PROBLEM TO SOLVE » Beginning with the line where "Where should I" appears, restate each line word for word until the data ends. Pictures do not go in.

MATERIAL SHOWN »
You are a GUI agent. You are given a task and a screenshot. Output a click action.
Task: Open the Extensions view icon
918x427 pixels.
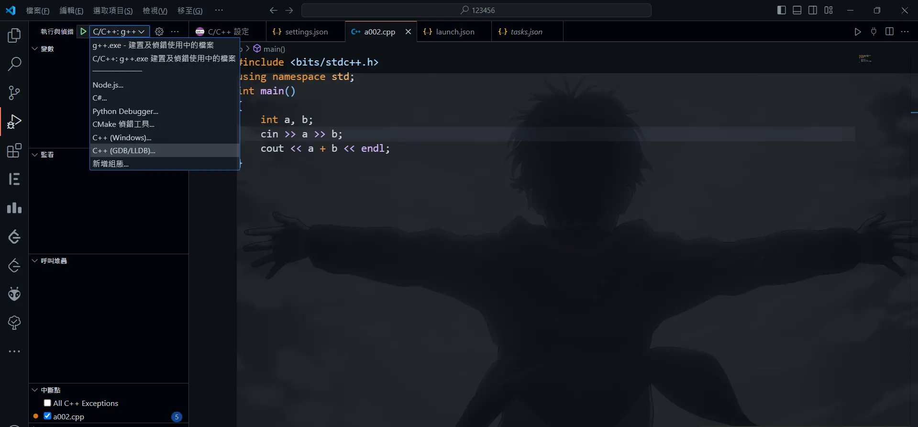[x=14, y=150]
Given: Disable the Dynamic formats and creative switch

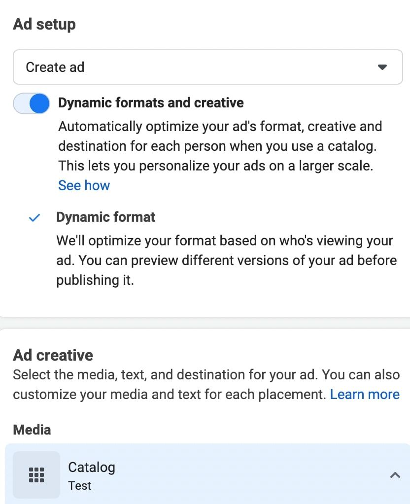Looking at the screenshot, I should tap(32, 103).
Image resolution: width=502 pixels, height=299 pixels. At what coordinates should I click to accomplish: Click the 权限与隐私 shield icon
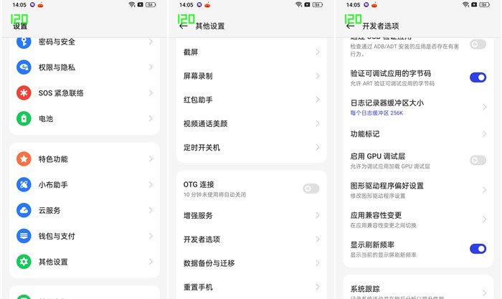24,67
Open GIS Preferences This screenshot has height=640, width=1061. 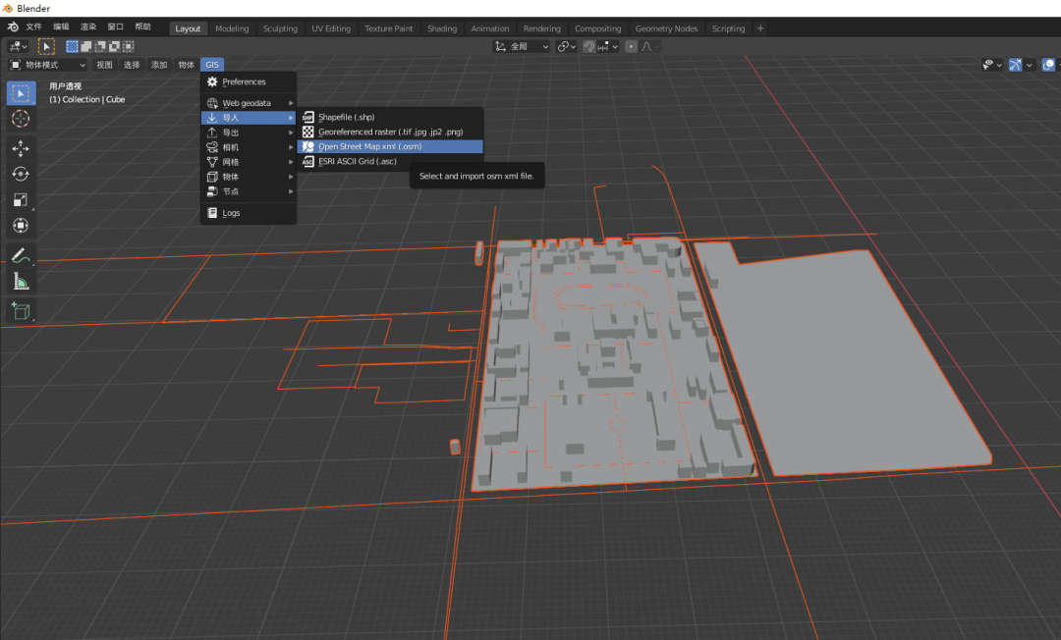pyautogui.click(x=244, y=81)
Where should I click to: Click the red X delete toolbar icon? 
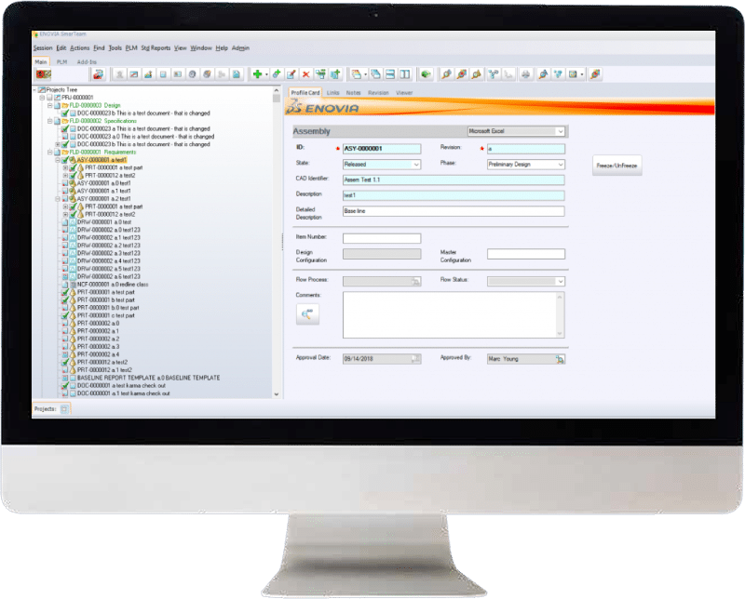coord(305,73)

RESULT FOR THIS EXERCISE »
Where should I click to: Click the red X delete toolbar icon? 
coord(305,73)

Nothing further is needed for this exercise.